▶ [Task requirements]:
(a) In the article on methamphetamine in Afghanistan, how many kilos of meth were seized in the first 10 months of 2019?
(b) Write the next part of the article on Afghanistan's drug trade, picking up right after its final sentence about Taliban revenues.

The physical impact of the drug, known locally as ‘shisha’, or glass, is visible: the sunken eyes and hollow cheeks of Afghan addicts in the queue mirror an image of meth addiction familiar to many in Western nations.
Data from 2015 shows Afghanistan had about three million drug addicts in total, a huge proportion of the country's estimated 37 million people.
Experts say the number has risen since 2015, and the proportion of addicts using meth could be as high as about 40 percent.
But just a few years ago, meth was practically non-existent in Afghanistan.
The first meth seizure was reported in southern Helmand province in 2008 - a meagre amount of a few grammes, according to Afghan counter-narcotic officials.
Fast forward to this year, in the first 10 months of 2019, and a massive 935 kilos had been seized, said Kabir Ibrahimkhail, a senior counter-narcotics officer.
"At the rate it is increasing, it will not be a surprise if it soon replaces opium in Afghanistan," the officer said.
That would be hugely significant in a country that grows roughly 90 percent of the world's illicit opium, and raises the question of whether Afghan meth could end up following the same international trafficking routes.
As drugs are exported to different corners of the world, like Saudi Arabia and Canada, domestic consumption rises as well.
The number of heroin and opium addicts was estimated at nearly 2.4 million in 2015.
Almost 10 percent of women use illicit drugs according to the 2015 UN report.
Moreover, the report showed that 9.2 percent of children up to 14 years old had been tested positive for at least one type of drug.
The country’s armed groups and warlords are also stakeholders in the production and marketing of the drugs.
According to the United Nations Office on Drugs and Crime (UNODC) opium production provided about half of the Taliban's revenues in 2016.

▶ [Collected material]:
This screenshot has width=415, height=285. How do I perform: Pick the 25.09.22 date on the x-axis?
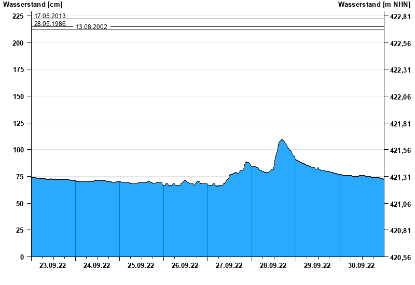[142, 266]
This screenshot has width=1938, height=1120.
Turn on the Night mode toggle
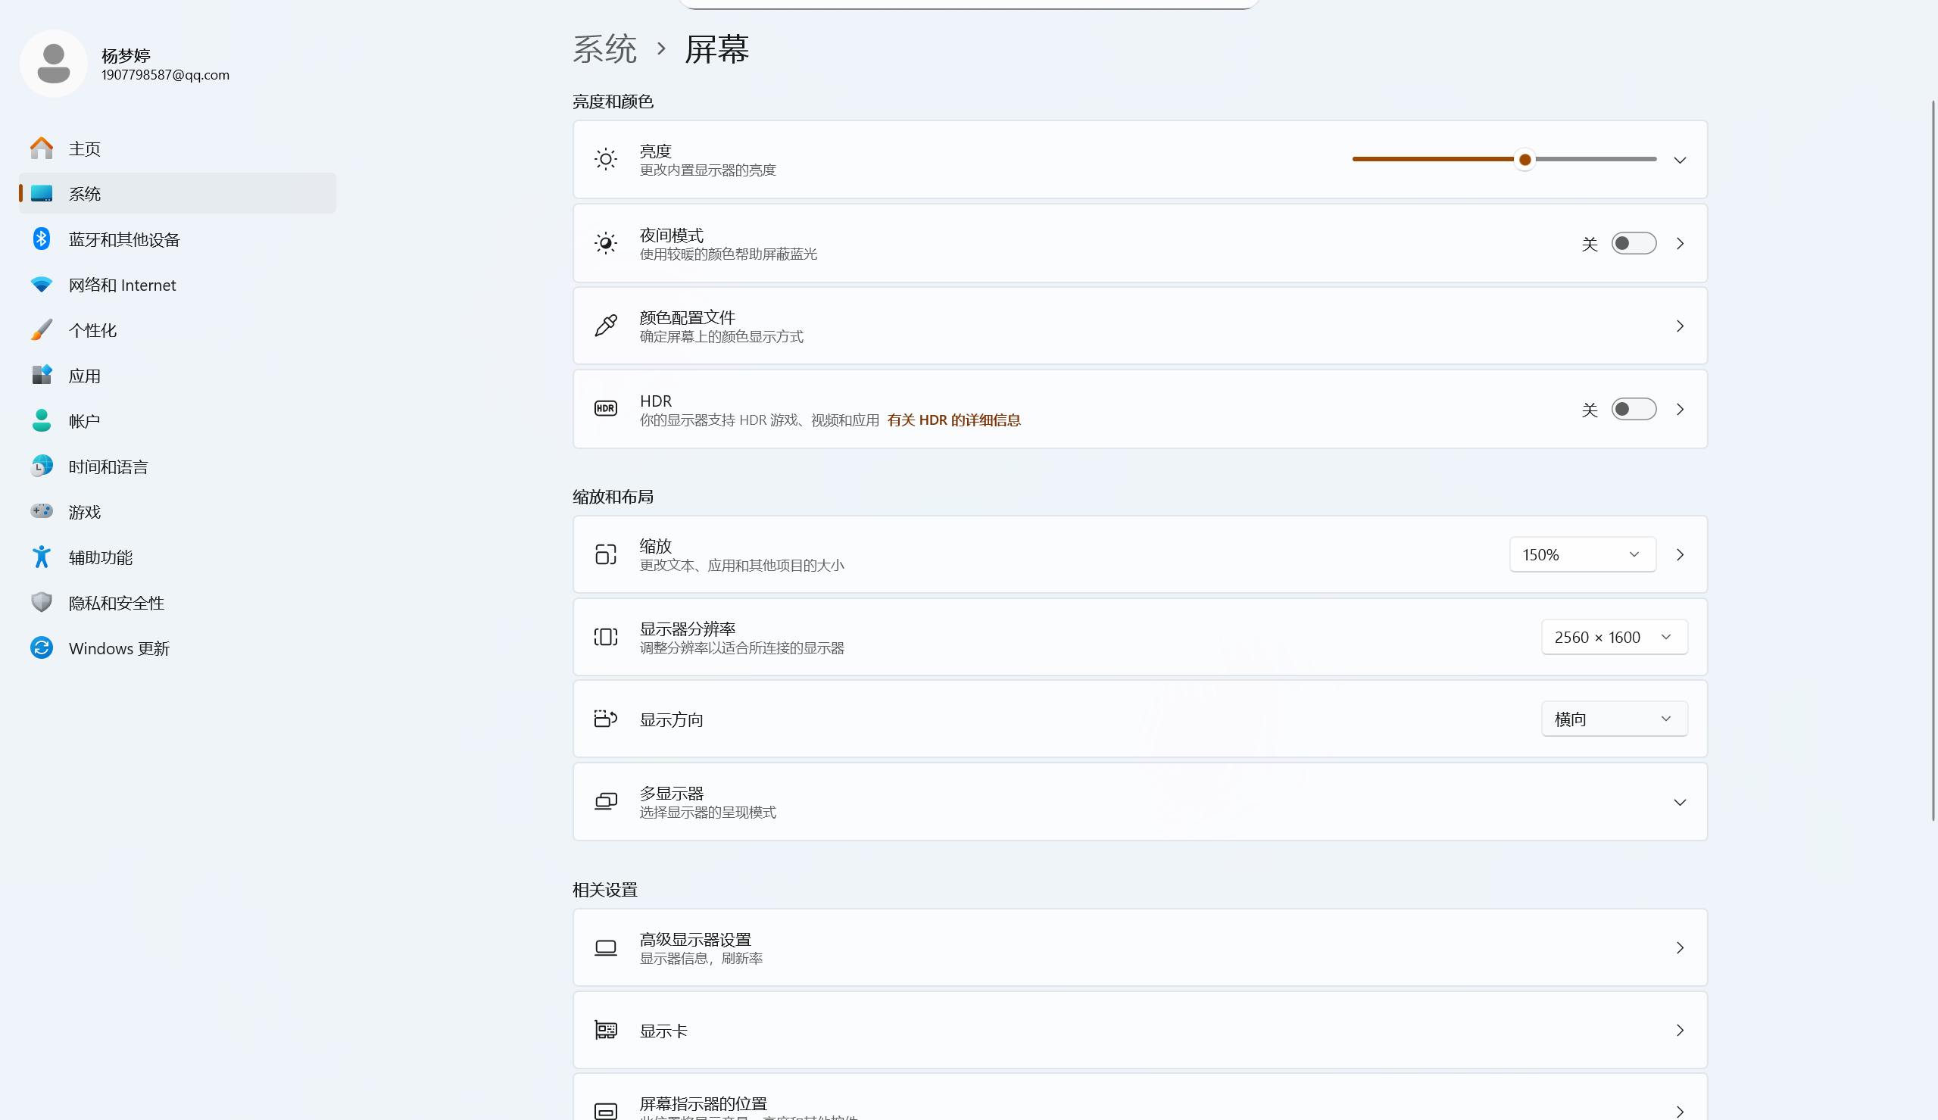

▶ [Outputs]:
(a) 935 kilos

(b)
The Taliban, which once banned drug production when it took over Afghanistan, now wields significant control of the war-torn country’s narcotics production line, providing insurgents with billions of dollars.
Even before the Taliban’s involvement in the market, drugs have played a role in the country’s recent political history.
For nearly four decades, which have included the Soviet invasion in the 1980s, the civil war in 1990s and18 years of US occupation, unlawfulness has become the default form of governance in the country.
And amid the endless circle of conflict, illicit drugs dominated the economy, fuelled insurgency, becoming a bargaining chip in politics.
Although, the US has spent about $9 billion on the war against drugs since 2001, the Taliban still operates drug labs across the country. So do tribal leaders who use the trade to consolidate their social and political power.
Back at the Ibn Sina treatment centre in Kabul, 25-year-old Sulaiman, one of the men arriving at the treatment centre, said: "My life has been ruined by addiction.
"I would do whatever it takes to get the drug, from labouring to stealing," he added.
But Ibn Sina director Zalmai Naurozi takes a firm stance in his war against drugs.
He said: "We will have to work harder to save our people.”